Der Betrieb ist in den vergangenen 12 Jahren durch die Gründung (2002) und Erweiterung (2005) der BG stark gewachsen. Der Stall in Niederaach wurde in der Folge mehrfach erweitert und im Jahr 2011 wurde sogar ein Melkroboter eingebaut. Im gleichen Jahr stellte der Betrieb von silofreier Milchproduktion auf Silage-Fütterung um (TMR). Die Betriebsleiter sind aber immer noch grosse Fans der Heuproduktion, dies aus fütterungstechnischen und Kosten- Gründen. Die Betriebsleiter erledigen den grössten Teil der Arbeit selber und Lohnarbeiten nehmen einen geringen Anteil ein.
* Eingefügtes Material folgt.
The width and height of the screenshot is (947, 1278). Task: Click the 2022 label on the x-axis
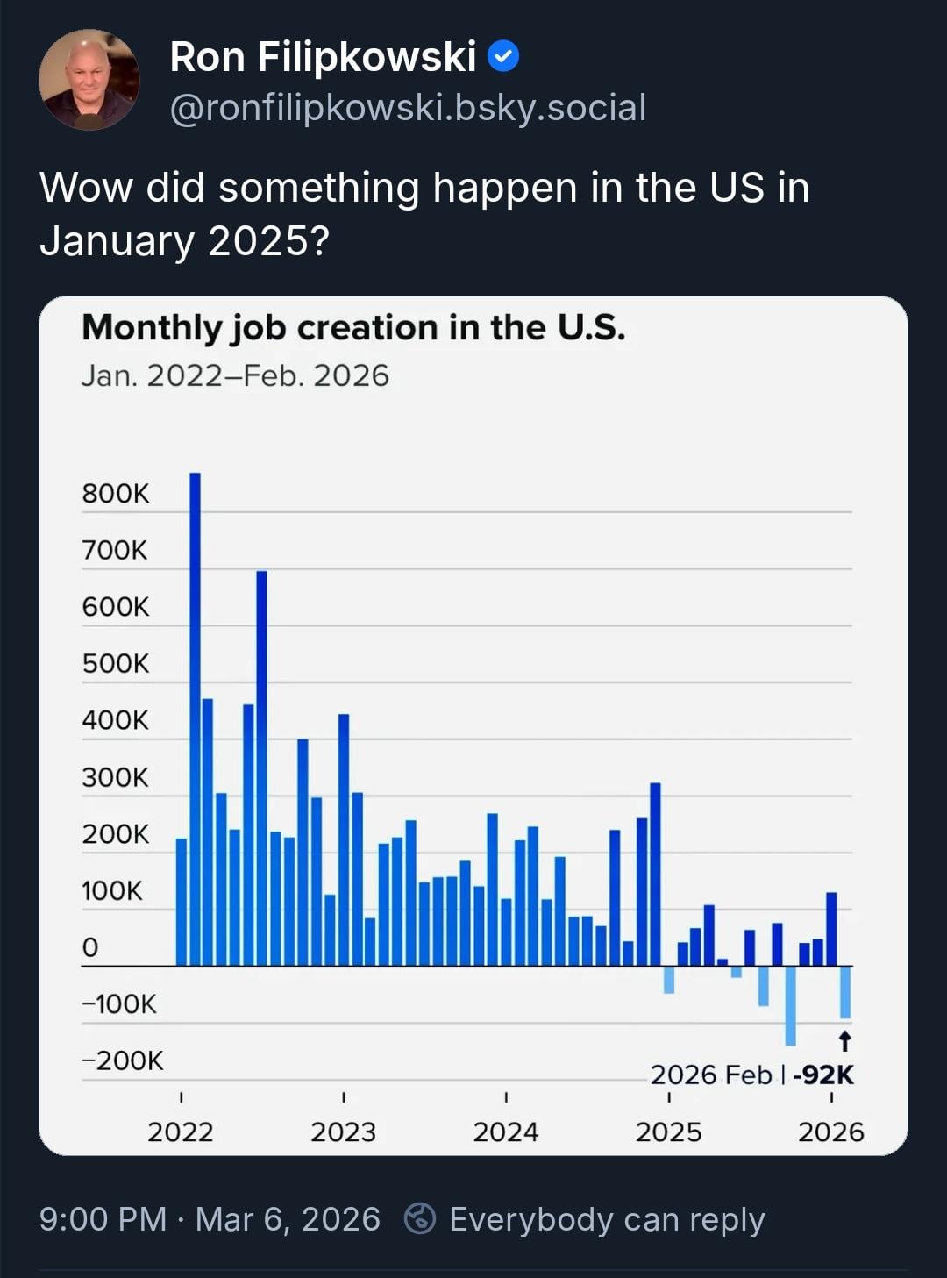click(x=181, y=1132)
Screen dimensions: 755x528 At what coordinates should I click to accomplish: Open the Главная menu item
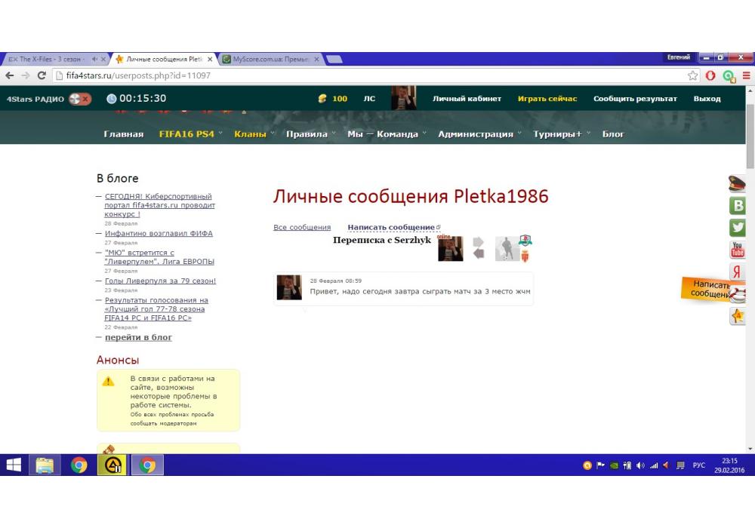(x=123, y=134)
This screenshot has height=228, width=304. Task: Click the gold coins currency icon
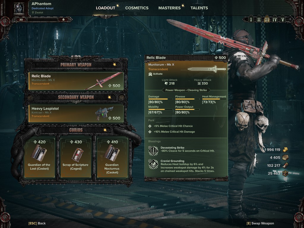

Dank der Aufteilung der Arbeiten in verschiedene Ressorts mit klaren Zuständigkeiten, der Zusammenarbeit mit weiteren Partnerbetrieben und zusätzlich mobilisierbare Arbeitskräfte für Arbeitsspitzen gibt es klare Arbeitsabläufe und Freiräume. Beispielsweise werden freie Wochenenden fix eingeplant.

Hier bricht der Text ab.